School of Pharmacy, Collaborative Innovation Center of Advanced Drug Delivery System and Biotech Drugs in Universities of Shandong, Key Laboratory of Molecular Pharmacology and Drug Evaluation (Yantai University), Ministry of Education, Yantai University, Yantai, 264005, PR China.
School of Pharmacy, Collaborative Innovation Center of Advanced Drug Delivery System and Biotech Drugs in Universities of Shandong, Key Laboratory of Molecular Pharmacology and Drug Evaluation (Yantai University), Ministry of Education, Yantai University, Yantai, 264005, PR China; Yantai Center for Food and Drug Control, Yantai, 264000, PR China.
Talanta. 2022 Mar 1;239:123115. doi: 10.1016/j.talanta.2021.123115. Epub 2021 Nov 30.

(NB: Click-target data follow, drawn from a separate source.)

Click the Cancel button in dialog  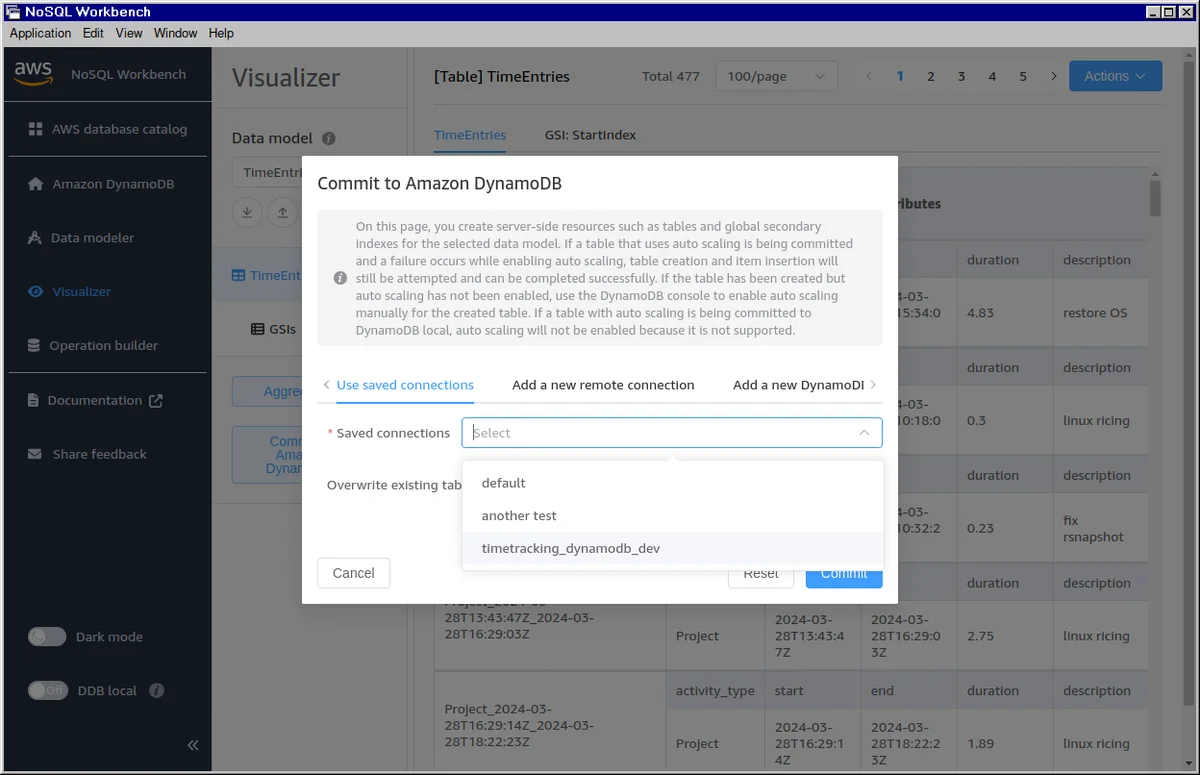(353, 573)
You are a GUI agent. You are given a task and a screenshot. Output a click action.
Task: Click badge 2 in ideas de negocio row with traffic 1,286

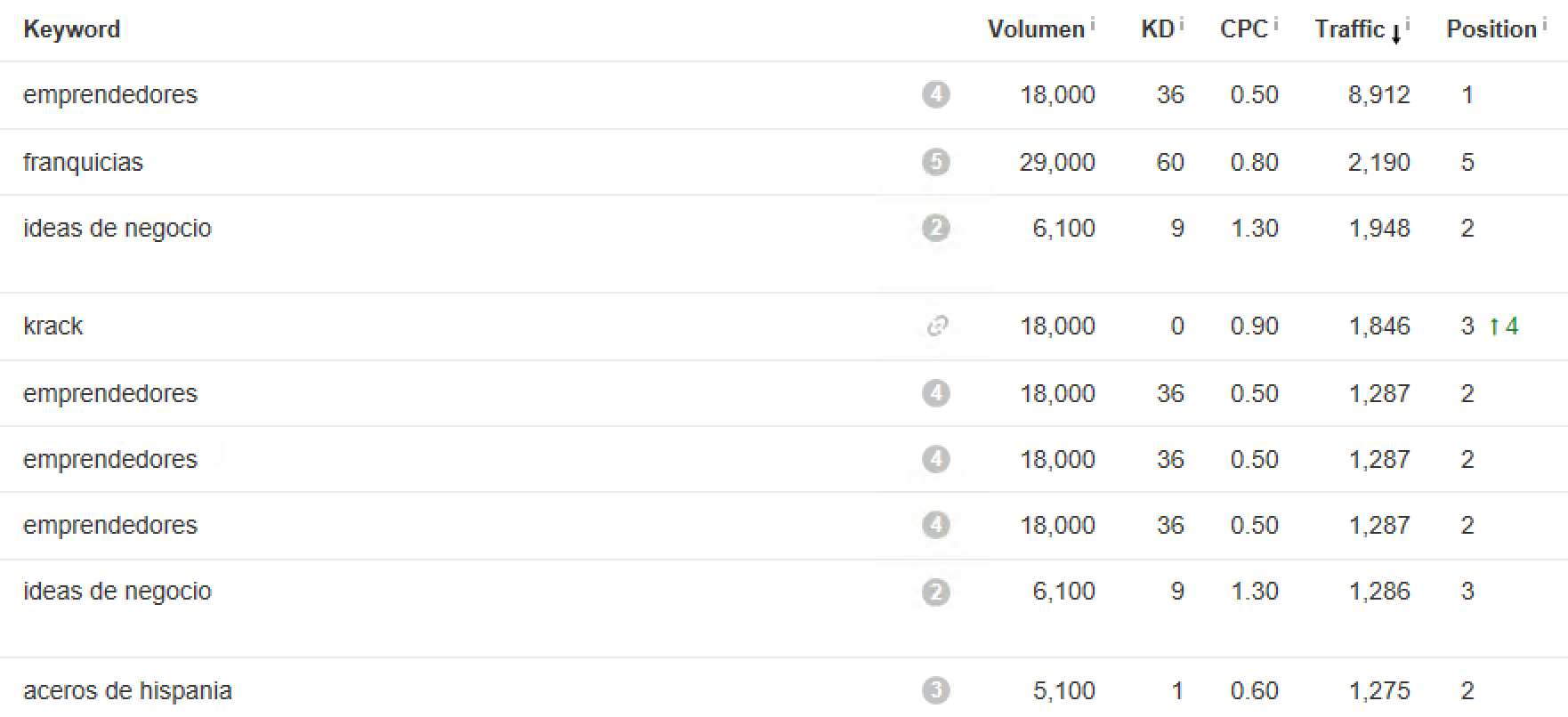[x=935, y=591]
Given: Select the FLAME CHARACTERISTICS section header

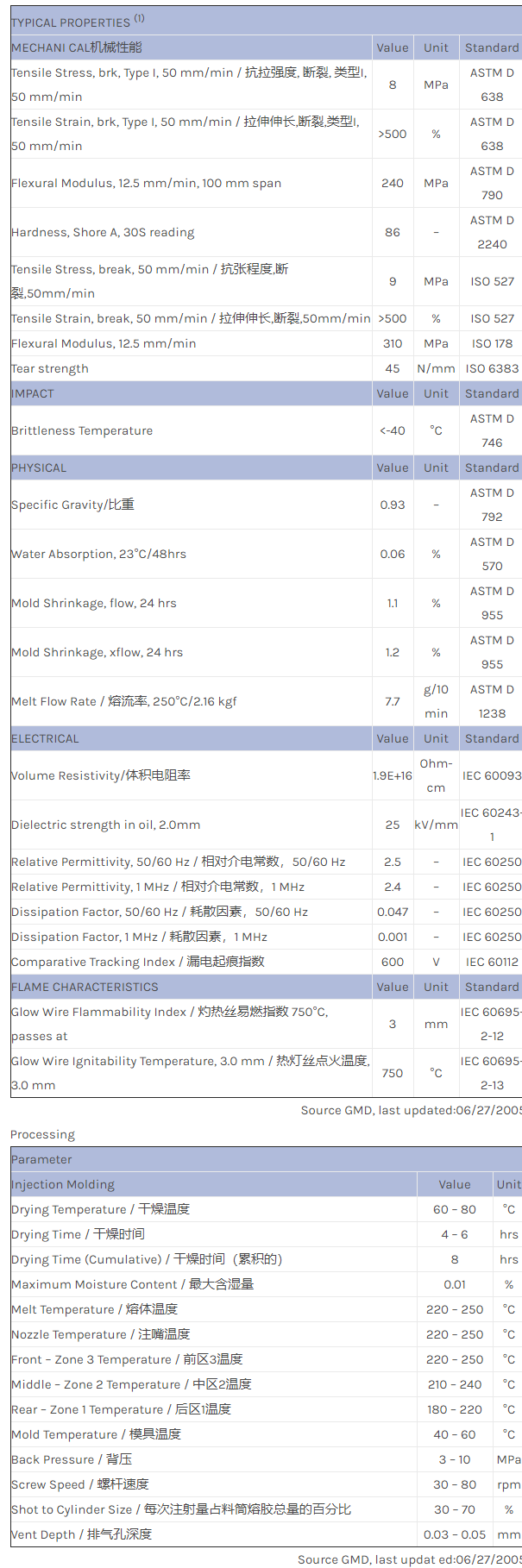Looking at the screenshot, I should tap(85, 987).
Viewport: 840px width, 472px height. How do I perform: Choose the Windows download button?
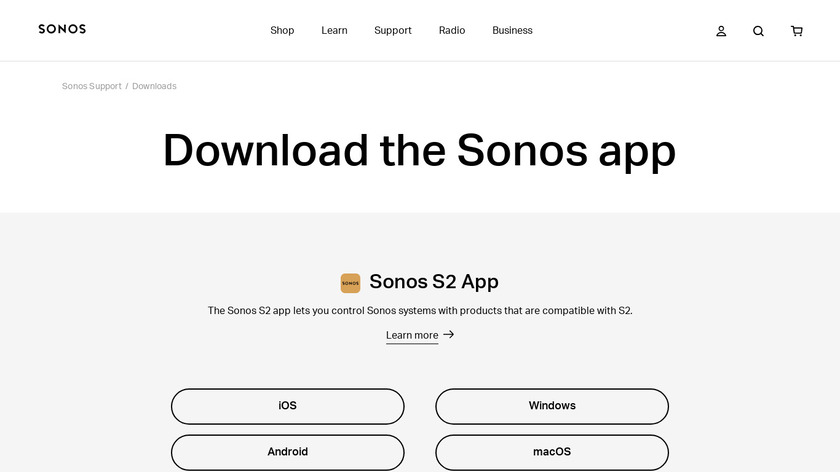click(552, 406)
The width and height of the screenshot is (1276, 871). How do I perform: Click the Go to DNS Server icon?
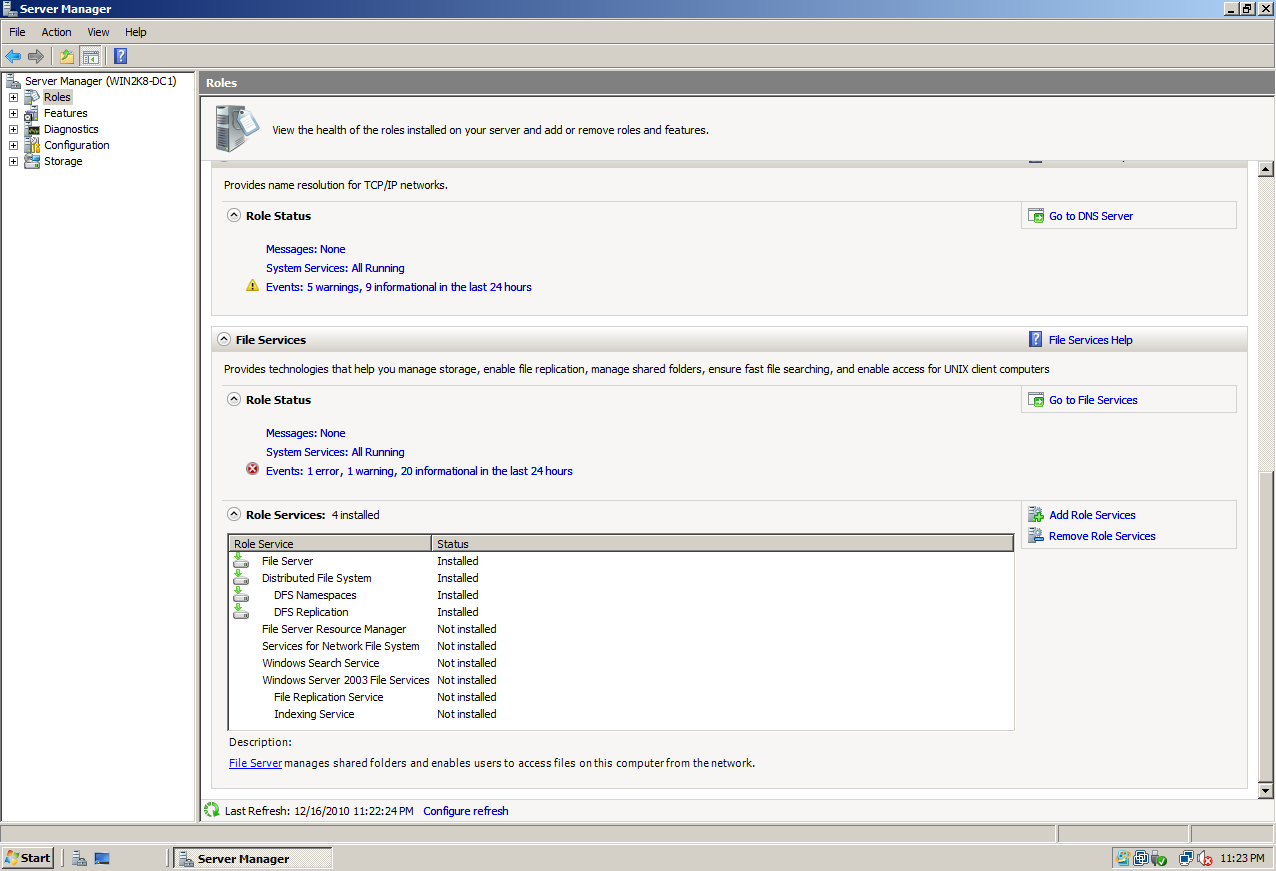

Nowadays, molecularly imprinted polymers (MIPs) coated silica stationary phases (SPs) have aroused great attention, owing to their good properties of high selectivity, good stability, facile synthesis procedure and low cost. In this study, zidovudine imprinted polymers coated silica stationary phases (MIPs/SiO SPs) were synthesized by surface imprinting technique using zidovudine as the template molecule, methacrylic acid as the functional monomer, ethylene glycol dimethacrylate as the cross-linking agent, azobisisobutyronitrile as the initiator, and bare silica spheres (particle size, 5 μm; pore size, 20 nm) as substrates. In the process, reagents with low concentration were used to prepare thin layer of MIPs coating on the surface of silica microbeads. The properties of the materials were characterized by scanning electron microscope (SEM), fourier transform infrared spectrometer (FT-IR), carbon elemental analysis and N adsorption-desorption experiment. The obtained SPs were packed into stainless steel columns (2.1 mm × 150 mm) via a slurry method. The prepared columns were applied for separation of nucleoside analogues with similar chemical structures and strong polarity. The retention mechanism of MIPs/SiO SPs for nucleoside analogues was investigated carefully. And the chromatographic performances of the resulting MIPs based SPs were superior to those of the commercial SPs. Furthermore, the synthesized MIPs/SiO SPs possessed great potentials in separation of ginsenosides. This investigation demonstrated that MIPs based SPs were successfully synthesized and provided a new approach to polar compounds separation and analysis.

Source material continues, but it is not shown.